Infusion of Red Blood Cell-Derived Microparticles (RMPs) Reduced Intracerebral Bleeding Following Hemorrhagic Stroke in a Rat Model

INTRODUCTION: Spontaneous intracerebral hemorrhage (SICH) is associated with significant morbidity and mortality, yet no effective treatment for it exists. It has been shown that the size of hematoma plays a major role in determining the outcomes of SICH. Therefore, the paradigm that reduction of hematoma growth, and/or prevention of continued bleeding in SICH has been an attractive therapeutic target. Various hemostatic agents including NovoSeven^® have previously been investigated for SICH, without benefit. Red blood cell-derived microparticles (RMP) have diverse hemostatic activity. It has been shown in vitro that RMP enhance platelet functions as well as accelerating coagulation, augmenting both primary and secondary hemostasis. Efficacy of RMP as hemostatic agent has been documented in animal bleeding models [Jy et al, Thrombosis & Haemostais, 2013; 110:751-60]. The present report provides preliminary data on efficacy of RMP infusion for reducing hematoma expansion in a rat model of SICH.

METHODS: RMP were produced by high pressure extrusion of washed RBC as described [Jy et al, Thrombosis & Haemostais, 2013; 110:751-60]. SICH was induced in male Sprague Dawley rats by injection of 0.17U of collagenase (2 µl at the rate of 0.4 µl / min) into the left striatum sterotexically. It has been shown that after injection of collagenase, intracerebral bleeding continued for several hours [Del Bigio et al. Stroke, 1996; 27:2312-9]. Rats were randomly divided into two groups (1) Placebo (vehicle-treated) group, n=9; and (2) RMP-treated group, n=10. RMP were injected via femoral vein at 1 hour and again at 2 hours post-SICH, at concentration 3x10⁹particles / kg, per injection. Rats were sacrificed at ~24 hours post-collagenase injection, and brains were sectioned. Sectioned brains were scanned and hematoma area on brain section images was evaluated by Image J software. The neurological score was evaluated at ~24 hr as described earlier [Bederson et al. Stroke. 1986; 17:472-476; De Ryck et al. Stroke. 1989; 20:1383-1390]. Induction of SICH and evaluation of hematoma area and neurological score was carried out by an investigator blinded to the experimental conditions.

RESULTS: (i)Effect of RMP treatment on hematoma area: We observed that total hematoma area for the placebo group was 105 ± 13 mm² (mean ±SEM) at ~24 hr post-collagenase injection. In contrast, in the RMP-treated group, total hematoma area was 72 ± 9 mm², which was 31% lower than in the placebo group; p <0.05. (ii)Mortality and morbidity. At ~24 hr post-SICH, one rat died in vehicle treated group while no mortality was observed in RMP group. We did not observe any significant difference in neurological score at ~24ht post-SICH. We believe that a longer follow-up (7 days) may yield significant differences, since it is known that ultimate outcomes of this injury, including death and overt CNS impairment, require several days to be manifest.
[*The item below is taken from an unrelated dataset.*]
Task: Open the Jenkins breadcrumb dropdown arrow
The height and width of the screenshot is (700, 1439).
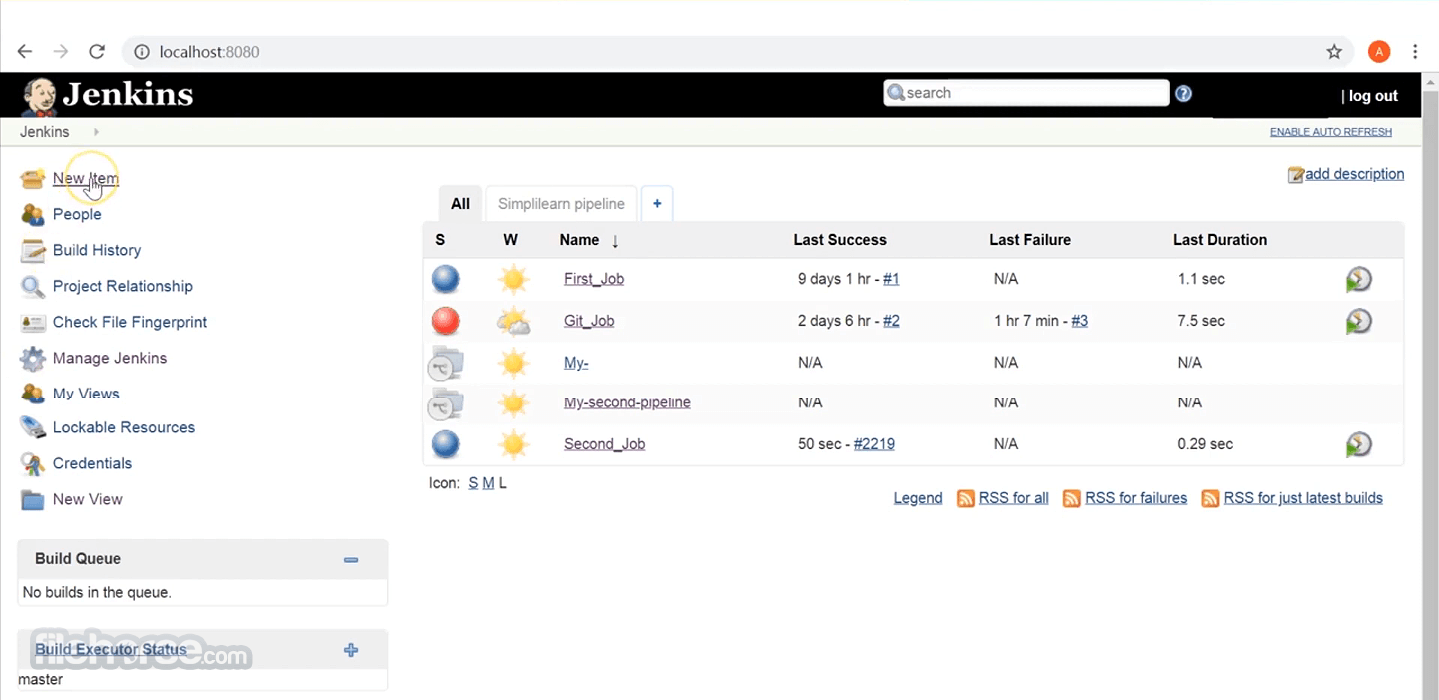Action: tap(96, 132)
CONCLUSIONS: These preliminary results are promising, but indicate a need for longer-term observation and larger sample size. Modified dosage regimen might also improve efficacy since we have observed in other studies that continuous infusion of RMPs is more effective than bolus. In summary, results demonstrate that RMPs have the potential to arrest or limit hematoma growth in SICH. If further work confirms and improves this benefit, RMP treatment could save many lives.